Thread: cost of CREATE VIEW ... AS SELECT DISTINCT

cost of CREATE VIEW ... AS SELECT DISTINCT

From
T E Schmitz
Date:
Hello,
How expensive would it be to maintain the following VIEW:

CREATE VIEW origin AS SELECT DISTINCT origin FROM transaktion

if there is in index on transaktion.origin; the table transaktion has 
thousands of records and there are only a few distinct origin?

-- 


Regards/Gruß,

Tarlika Elisabeth Schmitz


Re: cost of CREATE VIEW ... AS SELECT DISTINCT

From
Scott Marlowe
Date:
On Mon, 2005-03-28 at 15:43, T E Schmitz wrote:
> Hello,
> How expensive would it be to maintain the following VIEW:
> 
> CREATE VIEW origin AS SELECT DISTINCT origin FROM transaktion
> 
> if there is in index on transaktion.origin; the table transaktion has 
> thousands of records and there are only a few distinct origin?

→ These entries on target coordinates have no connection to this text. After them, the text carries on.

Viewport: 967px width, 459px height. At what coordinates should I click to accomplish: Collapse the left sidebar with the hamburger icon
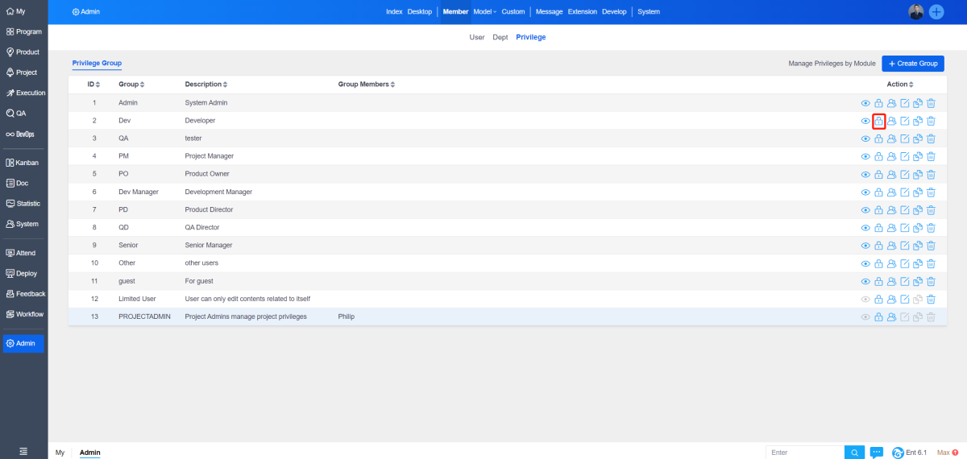click(23, 452)
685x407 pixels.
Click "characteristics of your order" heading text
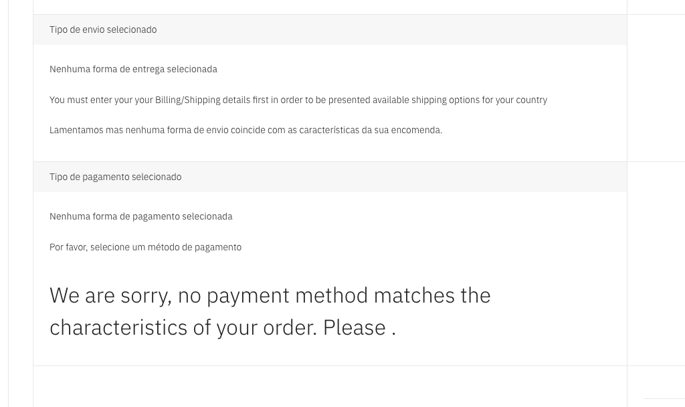click(182, 327)
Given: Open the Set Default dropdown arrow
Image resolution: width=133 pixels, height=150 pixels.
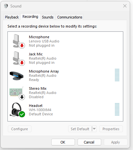Looking at the screenshot, I should click(94, 129).
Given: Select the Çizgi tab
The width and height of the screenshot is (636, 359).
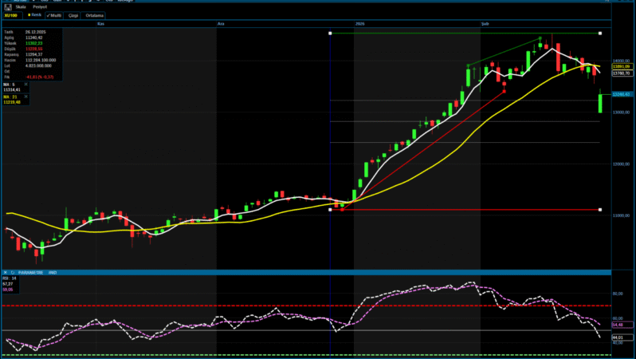Looking at the screenshot, I should click(x=73, y=14).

The cost will only be encurred when running the view.  if you want
materialized views (which WOULD have maintenance costs) you'll have to
do a google search for postgresql materialized views and implement them
by hand, so to speak.

The cost of executing that view should be the same as the cost of
running the query by hand.


Re: cost of CREATE VIEW ... AS SELECT DISTINCT

From
T E Schmitz
Date:
Hello Scott,

Scott Marlowe wrote:
> On Mon, 2005-03-28 at 15:43, T E Schmitz wrote:
> 
>>How expensive would it be to maintain the following VIEW:
>>
>>CREATE VIEW origin AS SELECT DISTINCT origin FROM transaktion
>>
>>if there is in index on transaktion.origin; the table transaktion has 
>>thousands of records and there are only a few distinct origin?
> 
> 
> The cost will only be encurred when running the view.  if you want
> materialized views (which WOULD have maintenance costs) you'll have to

Thank you for the pointer - that might come in handy for another scenario.

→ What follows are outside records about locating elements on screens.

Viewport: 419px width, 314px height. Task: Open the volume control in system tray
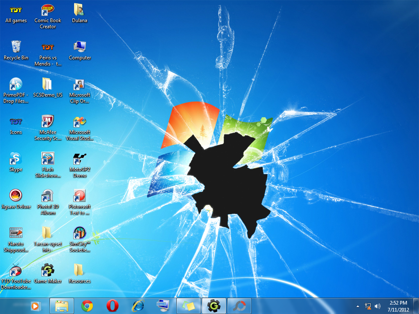point(377,306)
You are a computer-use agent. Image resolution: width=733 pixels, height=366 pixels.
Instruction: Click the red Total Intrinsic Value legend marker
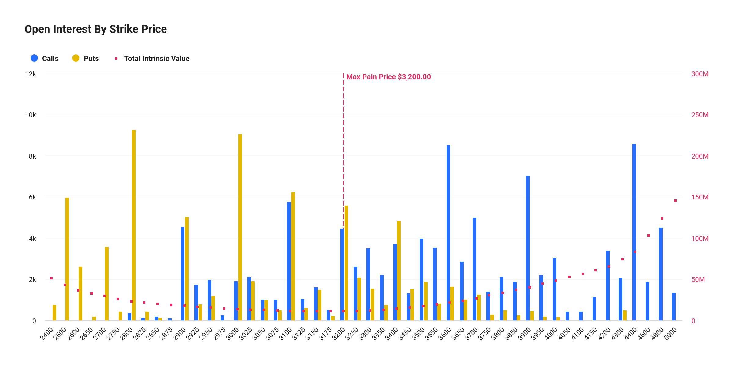click(116, 58)
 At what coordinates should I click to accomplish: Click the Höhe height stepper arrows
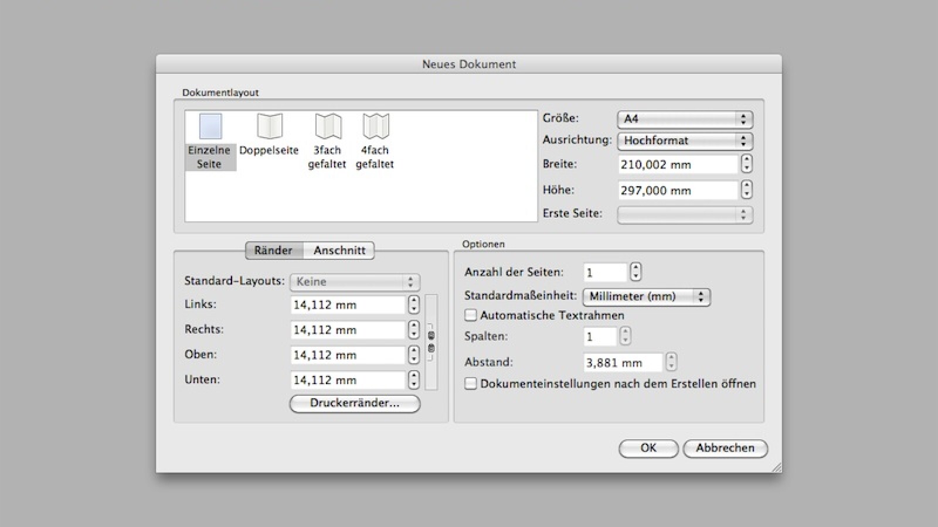tap(746, 190)
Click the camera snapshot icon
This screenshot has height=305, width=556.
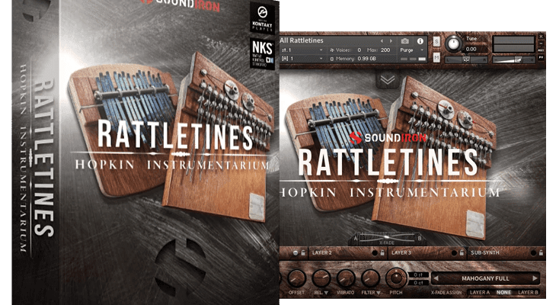click(404, 40)
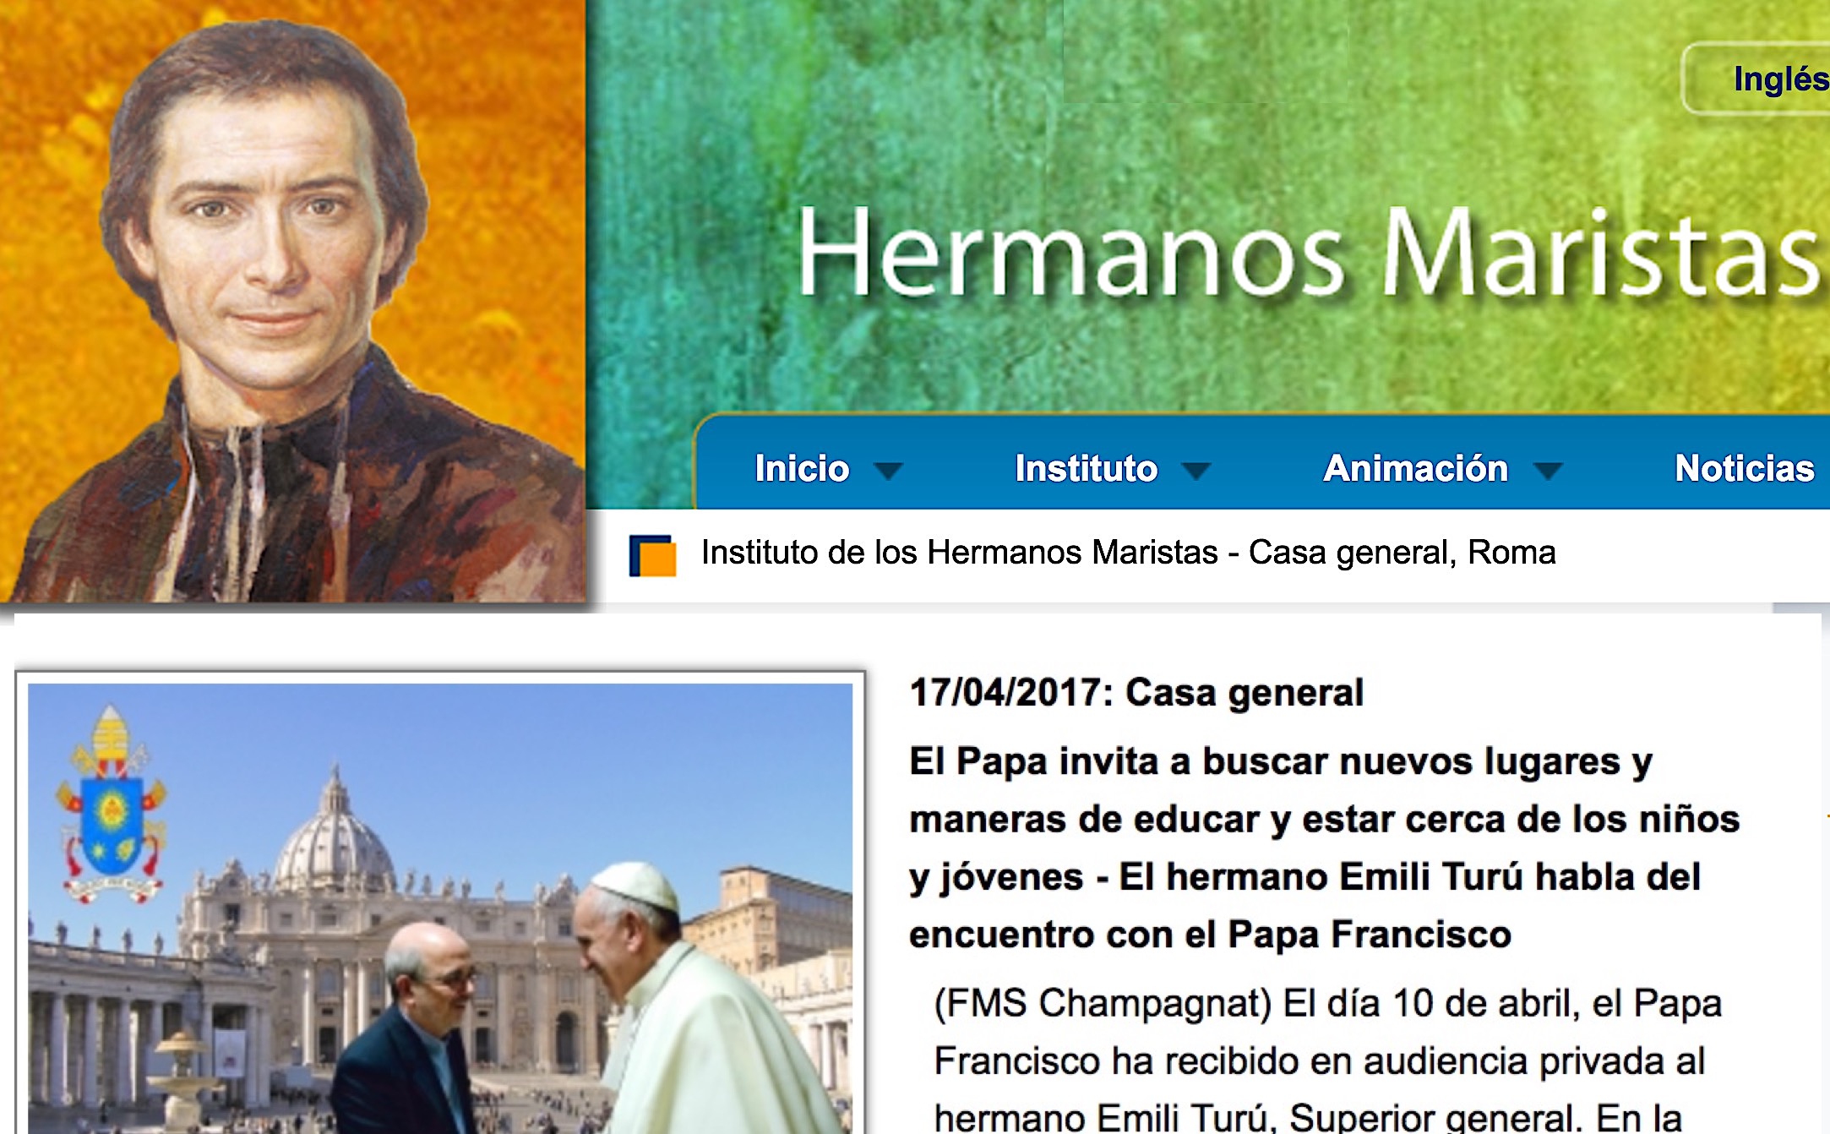Open the Pope Francis meeting photo
The width and height of the screenshot is (1830, 1134).
tap(440, 908)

> The cost of executing that view should be the same as the cost of
> running the query by hand.

I did an EXPLAIN ANALYZE and a sequential scan was carried out despite 
the index I had on the column. Maybe this is because I only have very 
few records in my test DB.

Would the "SELECT DISTINCT origin" always cause a sequential table scan 
regardless whether there is an index on the origin column or not?



-- 


Regards/Gruß,

Tarlika Elisabeth Schmitz


Re: cost of CREATE VIEW ... AS SELECT DISTINCT

From
Sean Davis
Date:
On Mar 29, 2005, at 5:07 AM, T E Schmitz wrote:

> Hello Scott,
>
> Scott Marlowe wrote:
>> On Mon, 2005-03-28 at 15:43, T E Schmitz wrote:
>>> How expensive would it be to maintain the following VIEW:
>>>
>>> CREATE VIEW origin AS SELECT DISTINCT origin FROM transaktion
>>>
>>> if there is in index on transaktion.origin; the table transaktion 
>>> has thousands of records and there are only a few distinct origin?
>> The cost will only be encurred when running the view.  if you want
>> materialized views (which WOULD have maintenance costs) you'll have to
>
> Thank you for the pointer - that might come in handy for another 
> scenario.
>
>> The cost of executing that view should be the same as the cost of
>> running the query by hand.
>
> I did an EXPLAIN ANALYZE and a sequential scan was carried out despite 
> the index I had on the column. Maybe this is because I only have very 
> few records in my test DB.
>
> Would the "SELECT DISTINCT origin" always cause a sequential table 
> scan regardless whether there is an index on the origin column or not?
>

I think you are right.  If this is expensive and run often, you could 
always normalize further and create a table of "unique_origin" that 
would have only unique origins and set transaktion to have a foreign 
key referring to the unique_origin table and then just query the 
unique_origin table when you need to do the query above.

Sean



Re: cost of CREATE VIEW ... AS SELECT DISTINCT

From
Bruno Wolff III
Date:
On Tue, Mar 29, 2005 at 11:07:20 +0100, T E Schmitz <mailreg@numerixtechnology.de> wrote:
> 
> Would the "SELECT DISTINCT origin" always cause a sequential table scan 
> regardless whether there is an index on the origin column or not?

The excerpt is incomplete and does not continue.